(THE RECORDS Opens)

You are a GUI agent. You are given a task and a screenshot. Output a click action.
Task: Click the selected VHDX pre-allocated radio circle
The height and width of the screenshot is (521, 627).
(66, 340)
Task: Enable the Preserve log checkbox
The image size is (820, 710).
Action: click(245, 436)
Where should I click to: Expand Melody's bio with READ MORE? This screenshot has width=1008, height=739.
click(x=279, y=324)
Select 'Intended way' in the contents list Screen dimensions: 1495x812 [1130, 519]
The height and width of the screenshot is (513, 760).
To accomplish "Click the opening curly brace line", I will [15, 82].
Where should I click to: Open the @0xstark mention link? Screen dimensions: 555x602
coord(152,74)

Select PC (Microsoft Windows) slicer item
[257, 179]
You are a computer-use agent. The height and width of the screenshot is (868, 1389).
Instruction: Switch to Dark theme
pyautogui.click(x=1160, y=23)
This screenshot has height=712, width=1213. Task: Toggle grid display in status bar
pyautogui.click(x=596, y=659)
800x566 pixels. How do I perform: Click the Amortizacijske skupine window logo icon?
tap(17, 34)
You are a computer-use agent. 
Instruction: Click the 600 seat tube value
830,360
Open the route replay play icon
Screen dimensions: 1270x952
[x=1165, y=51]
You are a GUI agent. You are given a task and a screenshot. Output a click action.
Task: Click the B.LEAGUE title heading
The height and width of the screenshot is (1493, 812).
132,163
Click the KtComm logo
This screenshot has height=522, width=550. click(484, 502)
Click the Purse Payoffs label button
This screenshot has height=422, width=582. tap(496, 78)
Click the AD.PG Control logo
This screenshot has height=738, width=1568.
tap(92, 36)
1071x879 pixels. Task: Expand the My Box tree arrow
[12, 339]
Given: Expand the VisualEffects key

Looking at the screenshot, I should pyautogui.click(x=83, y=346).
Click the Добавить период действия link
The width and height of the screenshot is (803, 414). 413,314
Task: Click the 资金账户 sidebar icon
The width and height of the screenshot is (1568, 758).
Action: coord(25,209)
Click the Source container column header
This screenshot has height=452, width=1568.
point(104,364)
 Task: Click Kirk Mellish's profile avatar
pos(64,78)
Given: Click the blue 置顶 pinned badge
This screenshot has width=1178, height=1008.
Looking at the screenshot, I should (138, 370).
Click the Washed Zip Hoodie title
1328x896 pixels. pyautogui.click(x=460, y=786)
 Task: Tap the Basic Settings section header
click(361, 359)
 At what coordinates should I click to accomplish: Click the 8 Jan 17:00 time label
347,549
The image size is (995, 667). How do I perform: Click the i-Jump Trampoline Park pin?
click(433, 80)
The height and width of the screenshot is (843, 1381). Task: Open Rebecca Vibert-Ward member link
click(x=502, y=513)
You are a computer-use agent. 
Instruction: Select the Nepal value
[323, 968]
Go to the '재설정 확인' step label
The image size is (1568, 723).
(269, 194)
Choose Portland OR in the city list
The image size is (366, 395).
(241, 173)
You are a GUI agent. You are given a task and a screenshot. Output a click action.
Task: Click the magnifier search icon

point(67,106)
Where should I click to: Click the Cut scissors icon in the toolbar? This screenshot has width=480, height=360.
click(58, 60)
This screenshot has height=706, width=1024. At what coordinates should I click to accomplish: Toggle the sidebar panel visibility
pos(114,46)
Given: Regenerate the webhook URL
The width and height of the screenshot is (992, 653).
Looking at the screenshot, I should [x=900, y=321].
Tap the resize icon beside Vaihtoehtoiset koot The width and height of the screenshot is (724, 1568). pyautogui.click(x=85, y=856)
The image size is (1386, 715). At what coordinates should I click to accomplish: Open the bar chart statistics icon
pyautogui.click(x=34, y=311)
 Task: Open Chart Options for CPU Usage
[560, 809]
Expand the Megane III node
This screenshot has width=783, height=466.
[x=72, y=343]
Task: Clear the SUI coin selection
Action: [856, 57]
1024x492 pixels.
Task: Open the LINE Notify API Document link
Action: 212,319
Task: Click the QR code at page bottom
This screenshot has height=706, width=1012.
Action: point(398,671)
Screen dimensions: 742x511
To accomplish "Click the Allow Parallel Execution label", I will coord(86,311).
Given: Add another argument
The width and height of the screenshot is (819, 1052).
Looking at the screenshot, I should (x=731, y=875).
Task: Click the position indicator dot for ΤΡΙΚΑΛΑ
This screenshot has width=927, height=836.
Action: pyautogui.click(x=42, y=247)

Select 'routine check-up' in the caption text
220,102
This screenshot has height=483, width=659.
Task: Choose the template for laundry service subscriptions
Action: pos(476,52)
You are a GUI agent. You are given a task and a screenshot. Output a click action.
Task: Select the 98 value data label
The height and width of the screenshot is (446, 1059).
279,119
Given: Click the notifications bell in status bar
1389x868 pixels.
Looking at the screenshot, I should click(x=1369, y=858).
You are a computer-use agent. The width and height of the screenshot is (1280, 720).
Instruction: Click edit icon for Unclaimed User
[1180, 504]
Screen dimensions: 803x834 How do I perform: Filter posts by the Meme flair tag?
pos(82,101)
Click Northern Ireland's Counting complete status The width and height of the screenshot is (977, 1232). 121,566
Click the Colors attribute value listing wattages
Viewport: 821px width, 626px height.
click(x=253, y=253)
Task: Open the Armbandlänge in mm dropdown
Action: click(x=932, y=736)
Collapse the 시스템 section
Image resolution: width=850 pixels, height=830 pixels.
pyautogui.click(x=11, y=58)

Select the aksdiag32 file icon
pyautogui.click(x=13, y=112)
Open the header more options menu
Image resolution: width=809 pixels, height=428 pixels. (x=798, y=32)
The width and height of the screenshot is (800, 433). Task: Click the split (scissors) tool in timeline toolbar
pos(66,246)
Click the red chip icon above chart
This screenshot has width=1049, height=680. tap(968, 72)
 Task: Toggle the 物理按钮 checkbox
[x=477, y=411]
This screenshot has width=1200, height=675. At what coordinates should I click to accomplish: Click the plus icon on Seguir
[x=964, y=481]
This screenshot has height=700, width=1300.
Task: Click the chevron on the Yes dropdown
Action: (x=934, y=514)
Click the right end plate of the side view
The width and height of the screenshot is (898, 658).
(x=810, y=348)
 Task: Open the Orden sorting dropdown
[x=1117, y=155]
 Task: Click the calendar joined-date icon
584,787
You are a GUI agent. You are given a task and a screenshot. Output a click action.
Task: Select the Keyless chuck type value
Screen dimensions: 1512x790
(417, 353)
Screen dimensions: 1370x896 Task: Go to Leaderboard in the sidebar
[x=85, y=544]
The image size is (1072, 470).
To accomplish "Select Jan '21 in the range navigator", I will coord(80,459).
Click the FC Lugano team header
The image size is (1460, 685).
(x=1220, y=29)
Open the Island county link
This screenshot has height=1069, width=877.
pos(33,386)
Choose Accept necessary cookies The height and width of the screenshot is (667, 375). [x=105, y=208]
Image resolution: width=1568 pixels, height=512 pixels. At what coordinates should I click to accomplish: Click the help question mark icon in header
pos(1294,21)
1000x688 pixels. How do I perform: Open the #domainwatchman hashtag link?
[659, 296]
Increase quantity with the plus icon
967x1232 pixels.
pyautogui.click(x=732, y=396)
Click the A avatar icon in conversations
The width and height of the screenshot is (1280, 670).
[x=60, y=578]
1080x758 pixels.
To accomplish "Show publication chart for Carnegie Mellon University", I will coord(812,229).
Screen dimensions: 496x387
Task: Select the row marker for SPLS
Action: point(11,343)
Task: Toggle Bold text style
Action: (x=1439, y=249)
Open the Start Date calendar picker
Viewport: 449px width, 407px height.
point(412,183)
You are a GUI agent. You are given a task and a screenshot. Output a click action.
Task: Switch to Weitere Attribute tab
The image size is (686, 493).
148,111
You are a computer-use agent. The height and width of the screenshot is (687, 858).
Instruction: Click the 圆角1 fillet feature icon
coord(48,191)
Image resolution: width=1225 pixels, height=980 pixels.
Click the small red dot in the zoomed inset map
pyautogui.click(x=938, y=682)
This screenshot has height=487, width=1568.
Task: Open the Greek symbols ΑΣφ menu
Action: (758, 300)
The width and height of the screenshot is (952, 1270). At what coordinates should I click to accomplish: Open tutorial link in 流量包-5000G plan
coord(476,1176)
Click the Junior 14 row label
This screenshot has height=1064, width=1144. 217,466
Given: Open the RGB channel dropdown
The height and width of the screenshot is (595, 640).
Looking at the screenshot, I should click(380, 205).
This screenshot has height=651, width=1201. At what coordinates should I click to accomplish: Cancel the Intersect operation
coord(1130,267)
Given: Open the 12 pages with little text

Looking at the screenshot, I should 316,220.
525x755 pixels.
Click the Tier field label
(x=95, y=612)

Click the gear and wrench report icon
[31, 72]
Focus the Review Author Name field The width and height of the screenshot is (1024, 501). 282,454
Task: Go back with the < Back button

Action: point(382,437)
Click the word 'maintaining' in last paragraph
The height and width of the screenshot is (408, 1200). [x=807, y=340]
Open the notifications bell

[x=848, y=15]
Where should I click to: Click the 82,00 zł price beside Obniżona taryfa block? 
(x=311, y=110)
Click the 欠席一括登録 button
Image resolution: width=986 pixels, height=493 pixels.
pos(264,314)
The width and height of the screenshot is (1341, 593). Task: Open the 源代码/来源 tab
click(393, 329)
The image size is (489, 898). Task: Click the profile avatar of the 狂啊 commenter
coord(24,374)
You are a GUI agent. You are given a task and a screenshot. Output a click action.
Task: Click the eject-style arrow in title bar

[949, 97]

(THE RECORDS Closes)

**ABOUT THIS TASK:**
Please work out how many lines of the data include the string "computer" and reply with the number alone.

**RESPONSE TO THE TASK:**
5